Source extract below:

HSA vs FSA vs HRA

Health Saving Account (HSA), Health Reimbursement Arrangement (HRA), and Flexible Spending Account (FSA) are tax-advantaged ways you can pay for healthcare expenses.

Health Saving Account (HSA), Health Reimbursement Arrangement (HRA), and Flexible Spending Account (FSA) are tax-advantaged ways you can pay for healthcare expenses.

HSA vs FSA vs HRA

There are several tax-advantaged ways you can pay for healthcare expenses, with the three most prominent being a Health Saving Account (HSA), Health Reimbursement Arrangement (HRA), and Flexible Spending Account (FSA). Each differs slightly, and it is valuable to understand the differences to take full advantage of them.

Health Savings Account (HSA)

An HSA is a type of personal savings account that allows you to set aside money on a pre-tax basis to pay for certain medical expenses, such as deductibles, copayments, coinsurance, and other qualified expenses, lowering out-of-pocket health care costs. You cannot use HSA funds to pay premiums. Banks, credit unions, and other financial institutions offer HSAs.

Although you can use funds in an HSA, you can only contribute to an HSA if you have an HSA-eligible plan known as a High-Deductible Health Insurance Plan (HDHP). HSA-eligible plans are available through the Health Insurance Marketplace, Small Business Health Options Program (SHOP), or outside the Marketplace. Note that you cannot contribute to an HSA if you have Medicare coverage or a plan where you don’t first pay deductibles or copayments.

End of Source extract.

Activities:
1 - In the health accounts text, why is it worth learning how an HSA, an HRA, and an FSA differ? Answer in one to three sentences.
2 - Turn the paragraph of the health accounts text that begins "Although you can use funds in an HSA" into a short bulleted list that keeps its main facts.
3 - Retype the part of the health accounts text between "Health Savings Account" and "deductibles or copayments.", inclusive.

The data below:

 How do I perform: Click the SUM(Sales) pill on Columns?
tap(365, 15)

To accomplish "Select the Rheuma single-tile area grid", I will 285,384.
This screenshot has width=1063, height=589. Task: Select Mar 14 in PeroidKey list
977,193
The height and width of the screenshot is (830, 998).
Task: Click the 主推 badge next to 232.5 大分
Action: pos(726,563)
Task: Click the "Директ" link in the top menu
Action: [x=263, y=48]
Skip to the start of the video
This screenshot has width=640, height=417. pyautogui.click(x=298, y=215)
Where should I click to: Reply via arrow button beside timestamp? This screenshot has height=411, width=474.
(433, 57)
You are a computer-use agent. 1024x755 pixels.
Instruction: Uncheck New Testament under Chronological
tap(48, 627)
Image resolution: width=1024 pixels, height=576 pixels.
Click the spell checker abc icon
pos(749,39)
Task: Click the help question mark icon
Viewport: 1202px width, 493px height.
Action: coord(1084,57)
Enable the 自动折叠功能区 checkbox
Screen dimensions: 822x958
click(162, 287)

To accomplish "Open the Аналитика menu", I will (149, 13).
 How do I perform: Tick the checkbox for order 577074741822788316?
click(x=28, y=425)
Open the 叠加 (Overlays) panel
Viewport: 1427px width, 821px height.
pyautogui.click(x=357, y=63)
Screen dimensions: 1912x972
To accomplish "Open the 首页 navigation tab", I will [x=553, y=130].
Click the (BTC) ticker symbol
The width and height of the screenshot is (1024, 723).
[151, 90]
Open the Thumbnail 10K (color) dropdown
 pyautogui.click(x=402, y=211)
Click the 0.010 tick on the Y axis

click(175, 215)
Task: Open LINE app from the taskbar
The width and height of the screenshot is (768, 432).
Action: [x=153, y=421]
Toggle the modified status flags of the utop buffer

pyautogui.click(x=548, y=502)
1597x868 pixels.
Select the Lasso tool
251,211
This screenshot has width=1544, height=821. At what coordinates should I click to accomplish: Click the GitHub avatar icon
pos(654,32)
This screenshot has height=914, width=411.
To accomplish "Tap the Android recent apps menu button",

End of The data.

Answer section:
1 - Each of the three accounts differs slightly. Understanding those differences lets you take full advantage of them.

2 -
- You can contribute to an HSA only if you have an HSA-eligible plan, known as a High-Deductible Health Insurance Plan (HDHP).
- HSA-eligible plans are available through the Health Insurance Marketplace, the Small Business Health Options Program (SHOP), or outside the Marketplace.
- You cannot contribute to an HSA if you have Medicare coverage or a plan where you don't first pay deductibles or copayments.

3 -
Health Savings Account (HSA)

An HSA is a type of personal savings account that allows you to set aside money on a pre-tax basis to pay for certain medical expenses, such as deductibles, copayments, coinsurance, and other qualified expenses, lowering out-of-pocket health care costs. You cannot use HSA funds to pay premiums. Banks, credit unions, and other financial institutions offer HSAs.

Although you can use funds in an HSA, you can only contribute to an HSA if you have an HSA-eligible plan known as a High-Deductible Health Insurance Plan (HDHP). HSA-eligible plans are available through the Health Insurance Marketplace, Small Business Health Options Program (SHOP), or outside the Marketplace. Note that you cannot contribute to an HSA if you have Medicare coverage or a plan where you don’t first pay deductibles or copayments.